Thursday, 3 June 2010

In a bad world, being an angel is revolutionary (more comments on Vilks)

The Vilks controversy still rages in far-away Sweden (I’ve already explained my stance on this issue here). A very good and kind friend of mine – E. – is trying to keep me updated. Here’s a reply I wrote to her a few days ago (translated with a few revisions)

Hi E.,
  Good to hear you’re out moving around among people and listening to a lot of views. I’m rather isolated here, and maybe that’s why I always think I understand everything so well :)
  No, I’m really not the right person to disentangle your thoughts with.
  But there is one thing I can still say I truly believe, and that’s that one can’t judge everything according to how it relates to the freedom of expression. Of course there’s much else one needs to take into consideration.
  That seems to be what Dan Jönsson – in the article you sent me – also wants to point out, even though it’s a bit comical that he believes that the Vilks’ caricature "deserves a place in art history" just for having demonstrated the untenability of adopting an “institutional” attitude and behaving as if nothing outside the art world had the slightest importance. What a hyperbole! - for surely its self-evident that there’s a world outside art, a world where people can be hurt and where insults are not only art but precisely and above all insults.
  What (might) be interesting is why in heaven’s name people have suddenly started to judge everything according to the aspect of freedom of expression. You tell me about the crucifix in urine which was exhibited somewhere and made so many Christians upset, and you wonder why that felt more acceptable or ”better” than the Muhammad caricatures. I don’t know the circumstances, but I think Christians have a right to be angry about that, just as Muslims have a right to be angry now. As I wrote earlier, “I’m ready to die for your right to be angry”. What I want is not a law that gags artists and others, but that artists (and others of course) reflect a little on what they're doing and stop acting indignant and surprised when people are provoked by art that is meant to provoke them.
  Another interesting question is why artists have suddenly started to think that it’s artistically advanced and radical to challenge what they think is political correctness. This must be something new, mustn’t it? Picasso or Duchamp didn't scandalize their audiences by ridiculing other cultures. But today people seem to think that political correctness is an artistic convention which they need to reject in order to prove how artistically radical they are.

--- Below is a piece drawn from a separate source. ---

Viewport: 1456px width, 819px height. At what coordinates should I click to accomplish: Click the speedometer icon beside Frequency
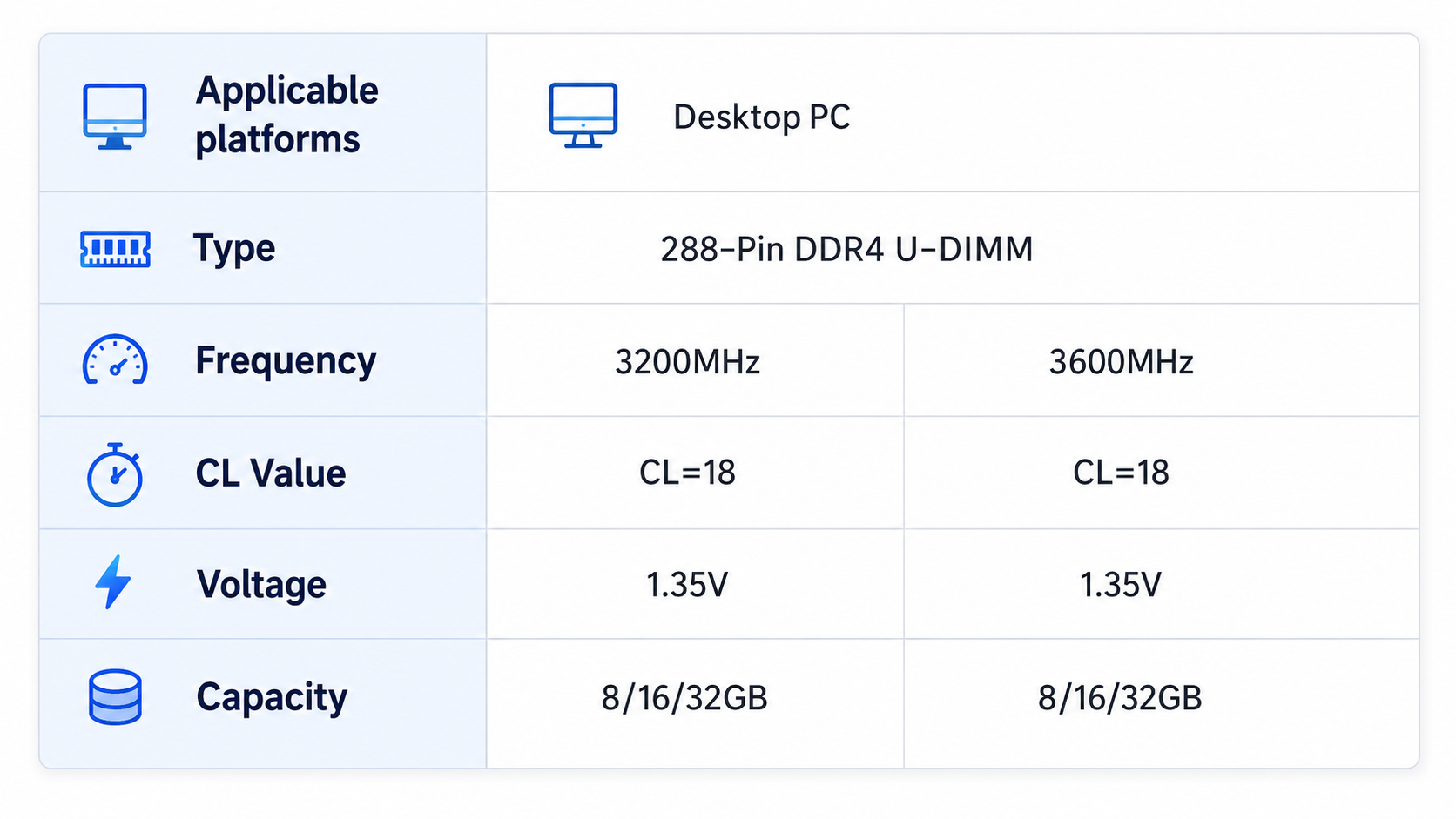tap(115, 359)
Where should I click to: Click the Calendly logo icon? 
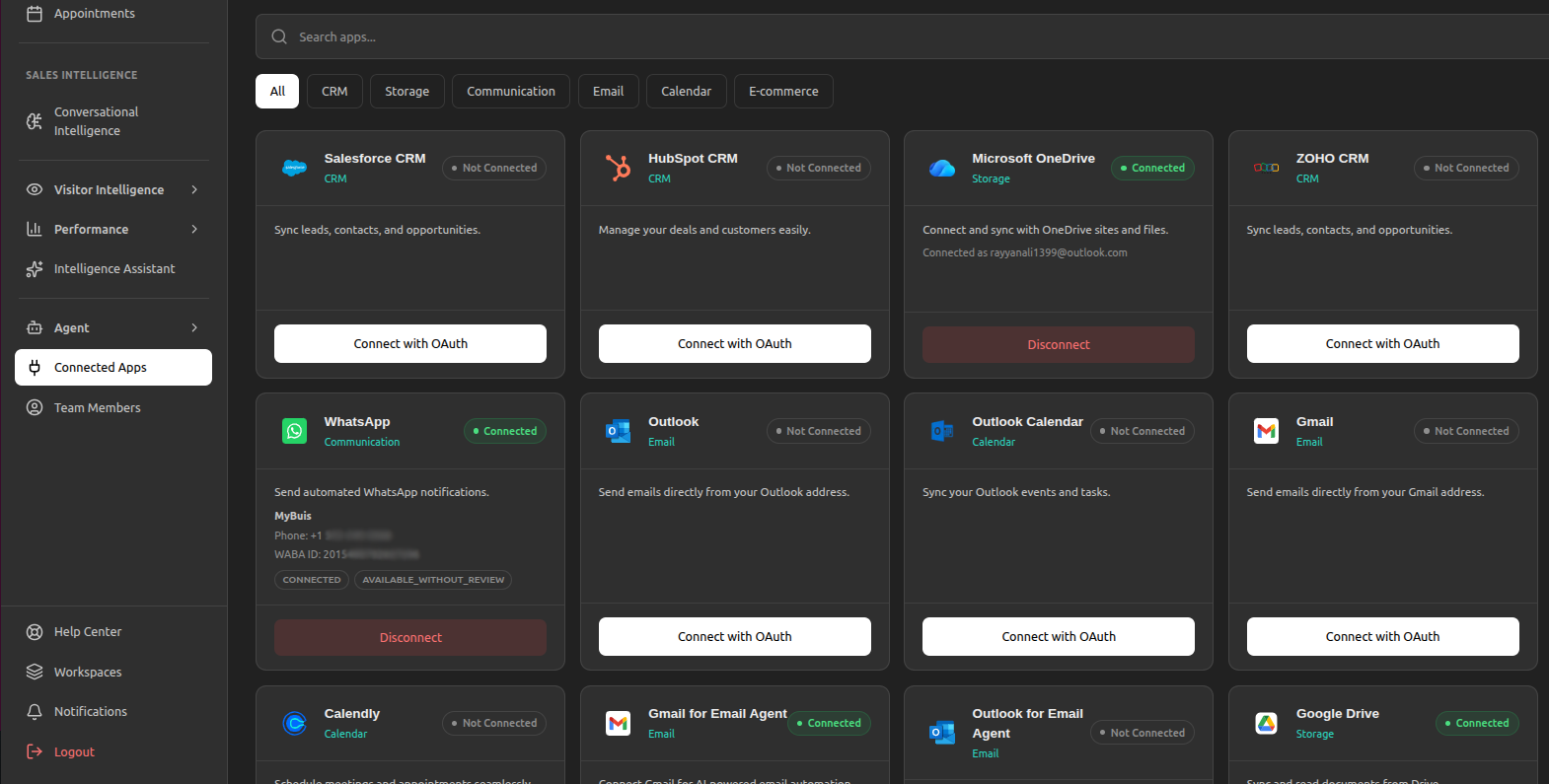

Why has it become like that?
  Now I’m not the right person to judge if that is right or wrong. Maybe it’s right. Maybe it is “good” art. But even if it’s right it means that art has ended up in a big dilemma, since such art almost by its very definition will have to trample on minorities and other weak groups in society. Muslims today, disabled tomorrow? Maybe it's time to resurrect the humour of bodily defects?
  Dear E., you who are so good at softening people’s hearts, on helping that “which is not inferno” (Calvino). That is just what I want art to do! I want art to discover a way to be radical and transgressive in a way that liberates and makes people feel exhilarated and fantastic.
  Dada did it, punk did it – but throwing out insults against whole peoples sure doesn't.
  You won’t get any argument from me, because what I’m going to tell you is impossible to use in a debate: I want people – including artists – to be angels!
Having decided to publish this, maybe I should also explain the last sentence. Angels, I think, are people who don't insist on their right. But maybe what I want to say is impossible to explain. Let me just state that I don’t like the motives of those who speak so self-righteously about the freedom of expression nowadays and that I’m surprised and shocked at how little understanding there seems to be for those who feel offended by the caricatures. As Kajsa Ekis Ekman puts it, to say the words “freedom of expression” in Sweden today has become tantamount to saying “Shut up”, a way of depriving the offended of the right to reply.

To be right is not all that matters. If you believe that, you’ve got to have a heart of stone.